The wrapping was exquisite: a small package in shimmering paper tied with a beautiful bright pink bow. In it were the blank pages of my journey from pre-teen to adolescence and the anticipation of the adventures that would fill them. The purple cover was smooth and padded with a picture of a pair of pink ballet slippers propped up against a white box and a white rose placed delicately across the toes. It was the perfect 4x6 inch diary with a page representing each day for the next five years, and the best part was the gold lock on the right edge to which only I would hold the key. In the beginning, the lock was sufficient. After all, what great secrets could an eleven year old really have? At some point, the conglomeration of my reflections became too intimate to risk their exposure and the lock was not adequate protection; I started hiding my gift.

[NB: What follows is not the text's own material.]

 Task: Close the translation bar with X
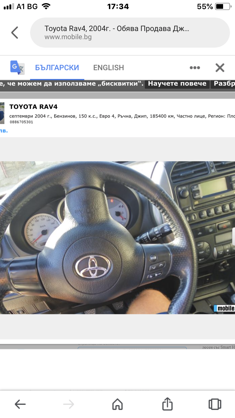[220, 68]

A small ledge inside a framed hole in the wall above my bed, which served as an access panel to our home’s main water valve, proved to be my ideal hiding place. Each night I would reach into the wall and carefully retrieve my diary, grab the key from under my keepsake box, unlock it and recount the day’s events. I would then dutifully return my diary to its sacred spot. One night, I lost it.

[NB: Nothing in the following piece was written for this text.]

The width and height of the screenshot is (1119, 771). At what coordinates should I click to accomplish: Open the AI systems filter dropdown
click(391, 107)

In following my nightly ritual, I had just finished writing the most confidential page of my teenaged life – something I would never share with anyone. The account was so furtive I considered ripping the page out and destroying it, but I resisted the urge. Instead, when I replaced my diary, I took great care to push it back as deeply into the wall as possible - to the point that I could barely reach it. The next morning, I decided that the page should be removed, and as I grasped for my diary I knocked it off of the ledge, losing it into the wall. Despite my best efforts I was never able to retrieve it.
Many times throughout my adult life I have returned to the wall and have attempted, in vain, to reclaim my lost adolescence. I now realize that there are some things I cannot have back; my youth is one of them. Though the memories remain, they were not meant to be relived or undone.
Carried away with nostalgia, I endeavor to recall what was written in that diary. What was my first entry? What did I write about my first kiss, first love or first anything? So many firsts occurred in that stretch of 4 ½ years. I know that I bared my soul in that book, and I would like to know who I was in those years. I am certain that the girl on the verge of womanhood would like to meet the woman she has become.
Misplaced behind that wall are not only some of my darkest secrets, but also a few of my greatest triumphs. In it I wrote my sorrows and fears, as well as my hopes and dreams. That padded purple book contains the litany of my adolescent experience. Yet, because of one outrageous moment, my gift and all its contents are buried behind a wall.
Reminiscing on my hidden diary, I am thoughtful of the walls that I have erected in my life: walls to protect secrets, hide fears, vanquish hurt and bury guilt - - walls of shame. What else is hidden in my self-made labyrinth? Is it possible that by pushing negative things out of my mind I not only conceal them, but also repress the gifts life has given me?
Sometimes I imagine my diary being found, and the events leading to its discovery. Maybe the house will be renovated and the walls will be torn down. Perhaps the day will come when the house is demolished and the diary is found amidst a pile of rubble. Who knows? I recognize that many of my buried treasures can only be discovered by letting go of those things that have hidden them, and I alone am responsible for removing my own walls. Forgiveness is both cleansing and revealing. It allows a person to rip out the painful pages of guilt and regret, and illuminates the soul.
The Christmas before my sixteenth birthday was five days after the distressful diary event. Under the tree was another perfect package, but this one was different. It was a journal, not a diary. The journal was bigger with more lines for writing, and the unlabeled pages encouraged freedom to write at my whim. The cover was cloth with a funky paisley print and a two inch strip of leather running down the spine. I was particularly fond of the thin purple ribbon that was attached to the binding to be used as a bookmark. The most noticeable difference was the absence of a lock.